Every now and then, I hear or read random statements claiming that lawn fertilizers are dangerous. This is a topic worthy of further investigation and scientific explanation. There are many different kinds of lawn fertilizers which often can blur and dilute the discussion simply because of the wide range of materials available to professionals and home owners alike.


Most folks recognize that fertilizers are often just plain minerals manufactured for plant growth for lawns, trees, flowers, and house plants. Fertilizers can have a base source of organic material, natural (blended), or straight manufactured minerals for plant consumption. Within these categories there are slow release types, zero phosphate forms, and a host of other varieties dependent upon the use and intended results.

A desirable lawn fertilizer should have characteristics including slow release of Nitrogen and Potassium, plus no phosphate due to use around waterways as dictated by state and federal regulations. A perfect example would be Lake Sunapee in NH. To protect the drinking water, the Shoreland Protection Act requires use of a slow release, zero phosphate fertilizer be used no closer than 25ft to the surface water.

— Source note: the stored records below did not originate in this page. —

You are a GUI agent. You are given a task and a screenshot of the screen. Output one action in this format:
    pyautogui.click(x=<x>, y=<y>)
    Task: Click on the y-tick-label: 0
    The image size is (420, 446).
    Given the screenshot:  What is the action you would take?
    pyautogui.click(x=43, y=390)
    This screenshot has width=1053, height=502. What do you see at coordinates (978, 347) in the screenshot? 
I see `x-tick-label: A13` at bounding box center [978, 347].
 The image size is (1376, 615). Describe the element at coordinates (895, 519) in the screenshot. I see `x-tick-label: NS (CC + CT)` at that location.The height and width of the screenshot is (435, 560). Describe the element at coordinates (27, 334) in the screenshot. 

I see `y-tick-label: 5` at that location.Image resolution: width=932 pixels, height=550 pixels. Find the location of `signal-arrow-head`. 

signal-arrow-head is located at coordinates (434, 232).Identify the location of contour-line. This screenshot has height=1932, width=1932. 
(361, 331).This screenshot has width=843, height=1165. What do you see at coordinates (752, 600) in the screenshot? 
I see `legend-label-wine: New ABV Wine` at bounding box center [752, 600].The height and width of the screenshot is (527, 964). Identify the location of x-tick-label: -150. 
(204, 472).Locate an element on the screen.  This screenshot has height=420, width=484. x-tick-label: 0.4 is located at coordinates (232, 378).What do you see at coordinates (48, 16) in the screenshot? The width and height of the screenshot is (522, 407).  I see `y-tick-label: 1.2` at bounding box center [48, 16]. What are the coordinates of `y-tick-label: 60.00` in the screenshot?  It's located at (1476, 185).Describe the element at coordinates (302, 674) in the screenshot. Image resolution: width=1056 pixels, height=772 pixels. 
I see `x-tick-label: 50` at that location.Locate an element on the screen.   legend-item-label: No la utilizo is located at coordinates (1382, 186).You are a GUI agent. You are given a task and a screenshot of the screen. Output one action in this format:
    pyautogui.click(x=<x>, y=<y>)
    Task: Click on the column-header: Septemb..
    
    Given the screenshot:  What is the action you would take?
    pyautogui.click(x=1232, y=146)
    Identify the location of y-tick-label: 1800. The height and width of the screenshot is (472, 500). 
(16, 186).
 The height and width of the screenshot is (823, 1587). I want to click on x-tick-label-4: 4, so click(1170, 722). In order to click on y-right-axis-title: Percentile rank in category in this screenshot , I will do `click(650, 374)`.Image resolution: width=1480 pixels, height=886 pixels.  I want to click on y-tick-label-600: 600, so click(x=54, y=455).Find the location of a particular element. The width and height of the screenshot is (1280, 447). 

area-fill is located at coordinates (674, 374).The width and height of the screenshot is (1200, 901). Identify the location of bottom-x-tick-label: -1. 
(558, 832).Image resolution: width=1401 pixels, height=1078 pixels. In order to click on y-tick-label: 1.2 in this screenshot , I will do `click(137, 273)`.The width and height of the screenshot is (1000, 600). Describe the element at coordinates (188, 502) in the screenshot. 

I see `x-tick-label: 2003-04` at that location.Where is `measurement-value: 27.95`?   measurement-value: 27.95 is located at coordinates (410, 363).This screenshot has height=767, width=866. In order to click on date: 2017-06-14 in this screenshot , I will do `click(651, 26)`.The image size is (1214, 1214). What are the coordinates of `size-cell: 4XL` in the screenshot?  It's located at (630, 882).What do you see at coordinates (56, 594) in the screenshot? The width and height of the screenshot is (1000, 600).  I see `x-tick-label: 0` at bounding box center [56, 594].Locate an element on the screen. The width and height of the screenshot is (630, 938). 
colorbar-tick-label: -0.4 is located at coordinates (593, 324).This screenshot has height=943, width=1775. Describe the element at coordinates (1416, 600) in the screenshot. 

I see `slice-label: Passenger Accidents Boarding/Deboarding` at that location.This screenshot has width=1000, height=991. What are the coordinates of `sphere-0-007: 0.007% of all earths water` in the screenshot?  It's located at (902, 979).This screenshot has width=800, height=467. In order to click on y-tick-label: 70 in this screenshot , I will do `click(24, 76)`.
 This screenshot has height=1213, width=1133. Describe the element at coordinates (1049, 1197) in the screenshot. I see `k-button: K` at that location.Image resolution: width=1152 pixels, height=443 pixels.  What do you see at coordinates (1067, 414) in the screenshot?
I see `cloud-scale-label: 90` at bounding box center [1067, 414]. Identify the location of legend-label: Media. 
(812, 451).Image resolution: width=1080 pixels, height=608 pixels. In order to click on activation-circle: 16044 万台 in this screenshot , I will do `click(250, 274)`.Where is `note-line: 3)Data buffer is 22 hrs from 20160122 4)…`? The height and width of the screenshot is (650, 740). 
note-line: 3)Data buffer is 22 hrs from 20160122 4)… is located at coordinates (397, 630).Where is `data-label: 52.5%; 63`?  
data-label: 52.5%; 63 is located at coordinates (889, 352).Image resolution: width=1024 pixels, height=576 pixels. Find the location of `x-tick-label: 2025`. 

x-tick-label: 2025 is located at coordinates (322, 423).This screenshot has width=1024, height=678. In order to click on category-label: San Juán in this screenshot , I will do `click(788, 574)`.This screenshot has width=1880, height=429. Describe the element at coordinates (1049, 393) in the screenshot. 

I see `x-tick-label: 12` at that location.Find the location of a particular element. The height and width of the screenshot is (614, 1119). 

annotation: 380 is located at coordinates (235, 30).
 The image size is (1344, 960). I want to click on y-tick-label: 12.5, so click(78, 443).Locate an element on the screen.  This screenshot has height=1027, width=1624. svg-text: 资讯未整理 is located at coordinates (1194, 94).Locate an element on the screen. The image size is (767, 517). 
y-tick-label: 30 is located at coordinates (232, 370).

Lake Sunapee is also a watershed that means unless you have very specific permits issued by the state, any application to the landscape cannot occur within 250ft of the lake. This important safeguard protects both the beauty of the lake and the water supply for those living in and around this watershed. Chippers lawn and plant health care division has such a permit due to the precise use of our advanced product choices for not only lawn fertilizers but for weed and pest control as well.

Since grass is a living filter and growing every day, proper mowing and watering play a large role in protecting our lakes, ponds, stream and rivers. The correct use of lawn fertilizers promotes a healthy turf area, reduces erosion, and creates a safe play area during our brief summers. Since most turf in NH requires 3-4lbs of Nitrogen per year, a balanced lawn program will satisfy this requirement under most conditions of use. Excessive watering, short mowing habits, and misuse of any kind of lawn fertilizer are certainly potentially harmful to our waterways and aquatic friends.

Not only does the product itself play an important role due to its inherent chemical properties, but the applicator, including home owners, are responsible for safety when using fertilizers in any situation. As in any business, proper certification, licensing, and training are all key ingredients toward managing a healthy landscape while using lawn fertilizers as one tool for property enhancement and enjoyment. Talk with your landscape expert if you have questions or concerns.